**TASKS FOR THIS EXERCISE:**
1. Answer these questions using the text about David Branter.
(a) Where and in what year did the writer first hear David play?
(b) Which piece did the ensemble read at the writer's first "real" rehearsal?
(c) What does the text say every rehearsal with Dr David Branter is?
2. Continue the text about David Branter, starting right after its last sentence.

**TEXT BLOCK:**
○ ○ ○
Family Is Everything-David Branter and Julia Nolan

On Tenor and Soprano with Colin MacDonald and Kris Covlin in Saxophilia

I had heard David play with his VCC Jazz Ensemble at the Hot Jazz Club in 1983, but we did not meet until my first “real” rehearsal with the Pacific Symphonic Wind Ensemble in 1986. (I had “sat in” a year previously, just once.) There I experienced Dave’s phenomenal conducting for the first time as we read John Williams’ “The Cowboys.” We didn’t play through the piece, Dave just took us to all the bits that each section would need to focus on to execute properly and every important cadence for intonation. To this day I do not believe that any music director works harder on score study and stick technique than David Branter, and does it show!

Every rehearsal with Dr David Branter is a master class in wind playing.
○ ○ ○
[Data records]

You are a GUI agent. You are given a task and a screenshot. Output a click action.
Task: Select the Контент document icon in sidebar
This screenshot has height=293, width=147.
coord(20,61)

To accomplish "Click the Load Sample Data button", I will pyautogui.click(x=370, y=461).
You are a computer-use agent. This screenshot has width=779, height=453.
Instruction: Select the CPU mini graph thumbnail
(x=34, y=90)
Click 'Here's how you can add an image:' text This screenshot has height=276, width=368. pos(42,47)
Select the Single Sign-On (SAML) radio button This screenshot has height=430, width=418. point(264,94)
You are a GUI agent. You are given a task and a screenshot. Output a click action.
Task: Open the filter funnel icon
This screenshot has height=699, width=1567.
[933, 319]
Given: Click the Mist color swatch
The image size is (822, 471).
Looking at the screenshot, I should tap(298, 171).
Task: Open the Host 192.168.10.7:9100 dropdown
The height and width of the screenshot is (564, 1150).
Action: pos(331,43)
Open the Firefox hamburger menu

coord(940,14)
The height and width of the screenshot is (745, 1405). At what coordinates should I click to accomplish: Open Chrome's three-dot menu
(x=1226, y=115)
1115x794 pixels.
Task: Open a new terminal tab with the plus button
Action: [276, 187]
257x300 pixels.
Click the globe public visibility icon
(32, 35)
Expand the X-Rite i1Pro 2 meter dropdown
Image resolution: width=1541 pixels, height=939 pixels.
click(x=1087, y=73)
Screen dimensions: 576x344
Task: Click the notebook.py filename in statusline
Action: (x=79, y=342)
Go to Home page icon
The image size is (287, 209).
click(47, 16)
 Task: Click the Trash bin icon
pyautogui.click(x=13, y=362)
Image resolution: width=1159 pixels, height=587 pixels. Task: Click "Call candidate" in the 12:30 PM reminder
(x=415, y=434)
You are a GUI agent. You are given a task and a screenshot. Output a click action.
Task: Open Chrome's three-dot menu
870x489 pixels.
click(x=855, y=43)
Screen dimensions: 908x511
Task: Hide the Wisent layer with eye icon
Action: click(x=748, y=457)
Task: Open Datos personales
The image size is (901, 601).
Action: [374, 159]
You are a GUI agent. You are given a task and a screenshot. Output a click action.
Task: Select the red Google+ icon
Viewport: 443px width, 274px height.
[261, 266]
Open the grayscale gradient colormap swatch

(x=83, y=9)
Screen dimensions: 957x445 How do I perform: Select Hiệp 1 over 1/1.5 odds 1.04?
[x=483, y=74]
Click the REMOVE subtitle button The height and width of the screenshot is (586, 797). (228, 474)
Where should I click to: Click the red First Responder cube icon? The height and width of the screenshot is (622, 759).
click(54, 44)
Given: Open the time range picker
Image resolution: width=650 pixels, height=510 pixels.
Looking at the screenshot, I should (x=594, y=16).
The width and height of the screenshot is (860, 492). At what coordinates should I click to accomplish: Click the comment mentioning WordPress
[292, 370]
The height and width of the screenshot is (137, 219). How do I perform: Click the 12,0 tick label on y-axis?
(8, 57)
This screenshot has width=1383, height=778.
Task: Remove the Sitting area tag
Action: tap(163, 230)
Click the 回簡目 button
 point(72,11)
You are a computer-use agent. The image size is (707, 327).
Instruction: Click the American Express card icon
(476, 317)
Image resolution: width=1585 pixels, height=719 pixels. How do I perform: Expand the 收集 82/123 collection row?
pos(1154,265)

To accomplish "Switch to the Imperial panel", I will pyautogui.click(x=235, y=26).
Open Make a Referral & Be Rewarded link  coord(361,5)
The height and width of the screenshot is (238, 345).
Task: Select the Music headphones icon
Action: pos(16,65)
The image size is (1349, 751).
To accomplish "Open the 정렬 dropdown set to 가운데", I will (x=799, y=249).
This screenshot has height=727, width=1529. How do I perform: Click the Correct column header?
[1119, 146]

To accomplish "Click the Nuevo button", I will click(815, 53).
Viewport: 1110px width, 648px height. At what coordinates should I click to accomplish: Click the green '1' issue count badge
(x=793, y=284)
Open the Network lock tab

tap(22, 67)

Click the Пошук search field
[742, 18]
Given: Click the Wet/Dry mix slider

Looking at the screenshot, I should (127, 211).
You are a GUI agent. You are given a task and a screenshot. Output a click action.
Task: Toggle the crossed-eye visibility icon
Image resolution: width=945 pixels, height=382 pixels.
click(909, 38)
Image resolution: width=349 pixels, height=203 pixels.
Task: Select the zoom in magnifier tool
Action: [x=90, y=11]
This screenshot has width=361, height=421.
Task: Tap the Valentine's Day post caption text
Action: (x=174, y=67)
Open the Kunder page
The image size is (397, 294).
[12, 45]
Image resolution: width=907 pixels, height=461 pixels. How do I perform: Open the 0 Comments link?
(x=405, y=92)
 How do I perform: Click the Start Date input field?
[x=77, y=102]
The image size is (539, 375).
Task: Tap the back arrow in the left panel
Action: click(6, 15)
○ ○ ○
**ANSWER SET:**
1.
(a) At the Hot Jazz Club, in 1983, with his VCC Jazz Ensemble.
(b) John Williams' "The Cowboys."
(c) A master class in wind playing.

2.
As Bass Clarinetist with the band, I got to sit right in front of David and Julia in the saxophone section for years, amongst the greatest educations in ensemble woodwind playing possible in this world, in my estimation. I took lessons with both of them and yearly master classes with their teacher, Dr Eugene Rousseau.

Yes. Blessed!

But I’m even more blessed to become family with them and their amazing son Jesse, a fine clarinetist, as well as a bon vivant and film buff like his Dad. It is not an overstatement that our weekly clarinet chamber trios during the two years of the 2020-2021+ pandemic saved our (still-questionable) sanity. Dave and I, already dear friends, became brothers during that time. He was already a role model and mentor and it is a total gas that he and Julia and others that were introduced to me by David, Julia, and Morrie and Mary Backun have whipped me into the musical shape where I can strive to be a colleague.

“On arrive jamais.” (From Marcel Mule, “le maître,” the father of the classical saxophone)

It feels to me as though Dave and I were “separated at birth” in our outlook, interests, loves, passions and proclivities. For others at dinner parties with us it is like being assaulted by a conversational combination of ping-pong and dodgeball.

I love you, Maestra, Maestro, and Nerd-Bro.